## Classifier and preprocessing

In this notebook, the noironicos dataset will be treated, since ironicos's tweets are all ironic and we want a mixture of ironic and non ironic.

In [112]:
# General import and load data
import numpy as np
import nltk
import pandas as pd
from pandas import Series, DataFrame
import matplotlib.pyplot as plt
from nltk.tokenize import sent_tokenize, word_tokenize
import re

# Needed for running
nltk.download('punkt')
nltk.download('stopwords')

# Import database
df_noironicos_1=pd.read_csv('DATA/noironicos_bodies.csv')
df_train = pd.read_csv('DATA/train_data.csv')
df_development = pd.read_csv('DATA/development.csv')
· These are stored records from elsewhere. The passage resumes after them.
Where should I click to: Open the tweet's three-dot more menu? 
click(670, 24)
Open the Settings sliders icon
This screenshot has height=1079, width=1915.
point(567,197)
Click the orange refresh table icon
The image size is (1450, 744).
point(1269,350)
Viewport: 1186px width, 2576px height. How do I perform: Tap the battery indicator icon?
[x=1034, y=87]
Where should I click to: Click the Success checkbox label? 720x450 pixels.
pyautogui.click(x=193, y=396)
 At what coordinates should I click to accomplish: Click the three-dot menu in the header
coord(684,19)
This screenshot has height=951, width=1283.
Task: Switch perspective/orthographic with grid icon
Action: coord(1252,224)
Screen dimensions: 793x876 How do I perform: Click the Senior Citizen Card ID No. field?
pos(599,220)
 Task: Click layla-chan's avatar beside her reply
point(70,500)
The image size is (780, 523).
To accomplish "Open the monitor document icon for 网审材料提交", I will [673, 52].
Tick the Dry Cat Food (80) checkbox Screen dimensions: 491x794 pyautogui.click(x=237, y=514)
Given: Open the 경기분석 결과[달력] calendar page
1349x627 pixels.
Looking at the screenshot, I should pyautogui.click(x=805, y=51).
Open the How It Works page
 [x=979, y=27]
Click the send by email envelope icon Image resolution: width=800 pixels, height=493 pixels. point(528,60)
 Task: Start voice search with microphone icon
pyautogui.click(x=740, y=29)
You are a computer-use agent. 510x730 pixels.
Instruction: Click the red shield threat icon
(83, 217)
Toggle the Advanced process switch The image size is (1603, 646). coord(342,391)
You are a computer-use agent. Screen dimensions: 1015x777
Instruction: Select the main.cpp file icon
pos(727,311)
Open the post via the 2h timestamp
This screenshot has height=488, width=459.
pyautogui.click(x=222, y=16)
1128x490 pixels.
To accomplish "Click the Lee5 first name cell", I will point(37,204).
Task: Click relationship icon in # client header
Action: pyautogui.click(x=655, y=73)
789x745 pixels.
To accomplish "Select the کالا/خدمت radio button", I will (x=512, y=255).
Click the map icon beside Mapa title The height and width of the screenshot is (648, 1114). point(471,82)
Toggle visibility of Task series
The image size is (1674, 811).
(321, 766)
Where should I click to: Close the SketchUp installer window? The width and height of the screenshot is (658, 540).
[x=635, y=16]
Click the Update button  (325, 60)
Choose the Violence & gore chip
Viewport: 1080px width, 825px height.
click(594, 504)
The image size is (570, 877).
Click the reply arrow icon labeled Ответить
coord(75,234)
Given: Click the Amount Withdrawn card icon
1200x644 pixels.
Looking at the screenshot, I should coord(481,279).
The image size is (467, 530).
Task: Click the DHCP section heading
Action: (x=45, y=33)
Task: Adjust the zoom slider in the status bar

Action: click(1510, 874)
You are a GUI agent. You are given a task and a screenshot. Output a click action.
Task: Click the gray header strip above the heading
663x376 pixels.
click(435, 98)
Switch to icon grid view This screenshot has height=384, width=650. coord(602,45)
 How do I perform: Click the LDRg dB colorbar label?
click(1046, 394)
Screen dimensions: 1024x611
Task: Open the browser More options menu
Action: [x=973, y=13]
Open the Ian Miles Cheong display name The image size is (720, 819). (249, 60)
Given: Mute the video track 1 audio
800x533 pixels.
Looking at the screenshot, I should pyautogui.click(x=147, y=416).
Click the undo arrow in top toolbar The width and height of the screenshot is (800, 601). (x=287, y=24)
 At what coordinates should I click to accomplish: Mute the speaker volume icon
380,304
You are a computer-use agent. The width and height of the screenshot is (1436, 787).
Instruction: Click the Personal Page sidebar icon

# Encode categorical variable (ironic)
df_noironicos.loc[df_noironicos['ironic']==True, "ironic"] = 1
df_noironicos.loc[df_noironicos['ironic']==False, "ironic"] = 0
df_train.loc[df_train['sentiment/polarity/value']== 'NEU', 'sentiment/polarity/value'] = 0
df_train.loc[df_train['sentiment/polarity/value']== 'NONE', 'sentiment/polarity/value'] = 0
df_train.loc[df_train['sentiment/polarity/value']== 'N', 'sentiment/polarity/value'] = 1
df_train.loc[df_train['sentiment/polarity/value']== 'P', 'sentiment/polarity/value'] = 1
df_development.loc[df_development['sentiment'] == 'NONE', 'sentiment'] = 0
df_development.loc[df_development['sentiment'] == 'NEU', 'sentiment'] = 0
df_development.loc[df_development['sentiment'] == 'N', 'sentiment'] = 1
df_development.loc[df_development['sentiment'] == 'P', 'sentiment'] = 1



# Drop non-used columns
#df_noironicos.drop(['id_tweet', 'depends_image', 'depends_link', 'depends_retweet'], axis=1, inplace=True)
df_train.drop(['tweetid', 'user', 'date', 'lang'], axis=1, inplace=True)
df_development.drop(['tweetid', 'user', 'date', 'lang'], axis=1, inplace=True)

#
# Drop nan rows
df_clean=df_noironicos.dropna(subset=['text'])
df_noironicos=df_clean

# Final dataset
df_noironicos

[nltk_data] Downloading package punkt to /home/jovyan/nltk_data...
[nltk_data]   Package punkt is already up-to-date!
[nltk_data] Downloading package stopwords to /home/jovyan/nltk_data...
[nltk_data]   Package stopwords is already up-to-date!


Unnamed: 0,ironic,text
0,1,Algunas personas sufren en las discos mientras...
3,1,@jacevedoaraya es para sostener el marcador......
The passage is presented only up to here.